**QUOTED PASSAGE**
---
Macrocytic Anemia - Megaloblastic Anemia
What is megaloblast?
• It is an abnormal erythroid precursor seen only in the bone marrow.
• characterized by delayed maturation of the nucleus relative to that of the cytoplasm.
Megaloblastic Anemia
Definition: A result of impaired DNA synthesis due to def. in Folate and/or vitamin B12 (cobalamin).
- Anemia with macrocytic red cells (MCV>100 fL).
- Features are due to impaired DNA synthesis.
- Maturation of the nucleus being delayed relative to that of the cytoplasm (this is called megaloblastosis).
- This condition affects not only the production of red cells but also, granulocytes and platelets.
Reminder
- Vitamins are organic molecules, required in small quantities for a variety of biochemical functions.
- They function as cofactors for enzymatic reactions.
-Can not be synthesized by mammalian cells and, therefore, must be supplied in the diet.
Causes of Megaloblastic Anemia:
The most common causes of megaloblastosis are:
- Cobalamin (vitamin B-12) and Folate (folic acid) deficiencies.
● Folate functions as a coenzyme in purine and pyrimidine synthesis.
● Vitamin B-12 is required for the demethylation of folate.
Daily folate requirement:100µg
Daily B-12 requirement:1µg
Cobalamin B12
- Is composed of a complex tetrapyrrole ring structure (corrin ring) and a cobalt ion in the center.
- It is synthesized exclusively by microorganisms, so it is absent from plants
- Is found in the liver of animals bound to protein as methylcobalamin.
- Must be hydrolyzed from protein to be active.
---
[Collected data]
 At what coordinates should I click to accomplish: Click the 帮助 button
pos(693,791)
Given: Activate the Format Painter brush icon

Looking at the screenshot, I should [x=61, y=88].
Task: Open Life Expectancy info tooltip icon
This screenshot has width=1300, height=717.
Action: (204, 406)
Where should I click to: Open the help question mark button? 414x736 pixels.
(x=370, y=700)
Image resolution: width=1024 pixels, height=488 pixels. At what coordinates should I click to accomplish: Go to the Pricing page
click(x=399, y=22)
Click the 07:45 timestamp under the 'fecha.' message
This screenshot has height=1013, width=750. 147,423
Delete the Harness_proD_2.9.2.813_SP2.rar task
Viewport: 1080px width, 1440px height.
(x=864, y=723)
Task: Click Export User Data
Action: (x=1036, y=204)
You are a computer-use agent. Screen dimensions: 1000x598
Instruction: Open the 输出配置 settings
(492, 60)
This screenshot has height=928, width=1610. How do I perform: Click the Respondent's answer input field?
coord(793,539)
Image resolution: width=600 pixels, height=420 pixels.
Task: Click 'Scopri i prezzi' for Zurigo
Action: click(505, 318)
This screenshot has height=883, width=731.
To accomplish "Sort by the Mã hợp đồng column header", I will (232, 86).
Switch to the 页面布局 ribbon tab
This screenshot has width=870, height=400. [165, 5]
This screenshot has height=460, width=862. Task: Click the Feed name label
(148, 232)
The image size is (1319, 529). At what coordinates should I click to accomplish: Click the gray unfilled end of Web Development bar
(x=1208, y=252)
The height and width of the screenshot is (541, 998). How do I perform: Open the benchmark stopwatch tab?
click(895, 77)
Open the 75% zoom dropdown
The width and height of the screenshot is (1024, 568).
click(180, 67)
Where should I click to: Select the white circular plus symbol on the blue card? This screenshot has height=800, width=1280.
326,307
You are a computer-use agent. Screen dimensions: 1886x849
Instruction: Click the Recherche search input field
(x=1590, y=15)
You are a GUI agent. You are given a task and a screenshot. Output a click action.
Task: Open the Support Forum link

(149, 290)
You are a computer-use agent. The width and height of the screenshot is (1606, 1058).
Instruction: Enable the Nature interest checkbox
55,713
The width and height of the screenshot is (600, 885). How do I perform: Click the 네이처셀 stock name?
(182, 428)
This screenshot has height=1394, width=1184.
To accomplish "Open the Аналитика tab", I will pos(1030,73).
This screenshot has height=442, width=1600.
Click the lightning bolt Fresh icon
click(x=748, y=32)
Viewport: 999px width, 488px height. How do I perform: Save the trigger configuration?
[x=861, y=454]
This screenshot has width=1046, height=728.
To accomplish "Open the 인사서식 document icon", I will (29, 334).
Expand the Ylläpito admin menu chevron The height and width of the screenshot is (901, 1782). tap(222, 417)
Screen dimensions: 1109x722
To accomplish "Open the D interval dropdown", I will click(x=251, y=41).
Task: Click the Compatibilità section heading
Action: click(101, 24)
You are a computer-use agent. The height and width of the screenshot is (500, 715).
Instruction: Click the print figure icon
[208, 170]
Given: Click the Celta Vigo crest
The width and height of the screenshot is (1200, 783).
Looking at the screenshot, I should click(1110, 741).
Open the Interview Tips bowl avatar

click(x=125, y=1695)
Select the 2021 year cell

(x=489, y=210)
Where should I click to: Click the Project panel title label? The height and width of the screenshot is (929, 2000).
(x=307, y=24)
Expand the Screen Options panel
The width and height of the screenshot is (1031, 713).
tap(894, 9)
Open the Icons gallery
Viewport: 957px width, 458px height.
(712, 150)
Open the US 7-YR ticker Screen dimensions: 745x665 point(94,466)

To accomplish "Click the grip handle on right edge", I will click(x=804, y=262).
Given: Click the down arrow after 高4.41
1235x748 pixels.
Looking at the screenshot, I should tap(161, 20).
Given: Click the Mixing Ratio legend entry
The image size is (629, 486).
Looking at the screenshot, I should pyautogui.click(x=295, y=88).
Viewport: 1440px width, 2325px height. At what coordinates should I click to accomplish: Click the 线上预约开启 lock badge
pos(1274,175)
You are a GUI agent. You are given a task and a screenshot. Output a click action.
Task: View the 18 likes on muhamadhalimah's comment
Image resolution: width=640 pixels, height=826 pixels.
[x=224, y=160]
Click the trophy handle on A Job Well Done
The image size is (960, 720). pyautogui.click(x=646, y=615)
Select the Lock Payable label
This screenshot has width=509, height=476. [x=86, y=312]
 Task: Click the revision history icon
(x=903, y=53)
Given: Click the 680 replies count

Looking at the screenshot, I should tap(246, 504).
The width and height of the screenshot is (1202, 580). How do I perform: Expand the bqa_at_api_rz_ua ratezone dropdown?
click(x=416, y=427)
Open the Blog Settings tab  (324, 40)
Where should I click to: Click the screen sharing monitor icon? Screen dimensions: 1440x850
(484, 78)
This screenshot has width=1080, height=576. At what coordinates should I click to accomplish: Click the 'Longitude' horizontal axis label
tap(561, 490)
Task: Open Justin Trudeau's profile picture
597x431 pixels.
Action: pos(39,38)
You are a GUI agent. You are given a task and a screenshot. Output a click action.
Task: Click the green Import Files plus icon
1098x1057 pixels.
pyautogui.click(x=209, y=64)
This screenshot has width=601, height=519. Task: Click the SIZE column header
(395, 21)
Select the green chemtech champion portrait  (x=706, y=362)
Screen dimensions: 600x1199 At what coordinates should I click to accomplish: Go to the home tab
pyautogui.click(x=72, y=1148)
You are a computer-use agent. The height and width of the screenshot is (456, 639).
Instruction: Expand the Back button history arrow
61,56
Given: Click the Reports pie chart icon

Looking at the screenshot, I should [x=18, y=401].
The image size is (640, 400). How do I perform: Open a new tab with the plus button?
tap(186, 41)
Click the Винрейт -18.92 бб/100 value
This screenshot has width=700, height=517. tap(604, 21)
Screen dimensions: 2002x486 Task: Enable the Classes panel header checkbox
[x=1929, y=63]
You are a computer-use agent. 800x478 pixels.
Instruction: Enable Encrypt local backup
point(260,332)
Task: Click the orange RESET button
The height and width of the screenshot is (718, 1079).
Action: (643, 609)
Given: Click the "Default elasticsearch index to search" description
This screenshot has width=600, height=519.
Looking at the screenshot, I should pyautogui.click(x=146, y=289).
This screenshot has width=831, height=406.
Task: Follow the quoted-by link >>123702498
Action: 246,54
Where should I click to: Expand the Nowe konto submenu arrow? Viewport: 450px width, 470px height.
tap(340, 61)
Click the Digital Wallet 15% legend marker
---
**APPLY WHAT YOU READ**
1) Copy the part of the megaloblastic anemia text that starts at "- Features are" and ends at "in the diet.".
2) What daily folate requirement does the megaloblastic anemia text give?
3) Continue the megaloblastic anemia text from the point where it stops.

**ANSWERS TO THE EXERCISES**
1)
- Features are due to impaired DNA synthesis.
- Maturation of the nucleus being delayed relative to that of the cytoplasm (this is called megaloblastosis).
- This condition affects not only the production of red cells but also, granulocytes and platelets.
Reminder
- Vitamins are organic molecules, required in small quantities for a variety of biochemical functions.
- They function as cofactors for enzymatic reactions.
-Can not be synthesized by mammalian cells and, therefore, must be supplied in the diet.

2) The daily folate requirement is 100 µg.

3)
- Hydrolysis occurs in the stomach by gastric acids or the intestines by trypsin digestion following the consumption of animal meat.
- The vitamin is then bound by an intrinsic factor (IF)
A protein secreted by parietal cells of the stomach
and transported to the ileum where it is absorbed.
- After absorption, the vitamin is transported to the liver in the blood bound to transcobalamin II.
Vitamin B12 Dietary sources and recommended intake:
- Vitamin B12 (cobalamin) is only synthesized by micro-organisms.
- Animals obtain vitamins from their natural bacterial flora or eat other animals with vitamin reserves.
- Milk is a good source.
- Vegans are at risk of deficiency.
- Daily requirement = 1-1.5µg/day.
Vitamin B-12 Physiology
● Normal B-12 absorption:
- Dietary B-12 binds to the R factor in saliva and gastric juices.
- In the duodenum, pancreatic enzymes promote dissociation from the R factor and binding to Intrinsic Factor (IF)
- IF-B12 complex is taken up by ileal receptor cubilin.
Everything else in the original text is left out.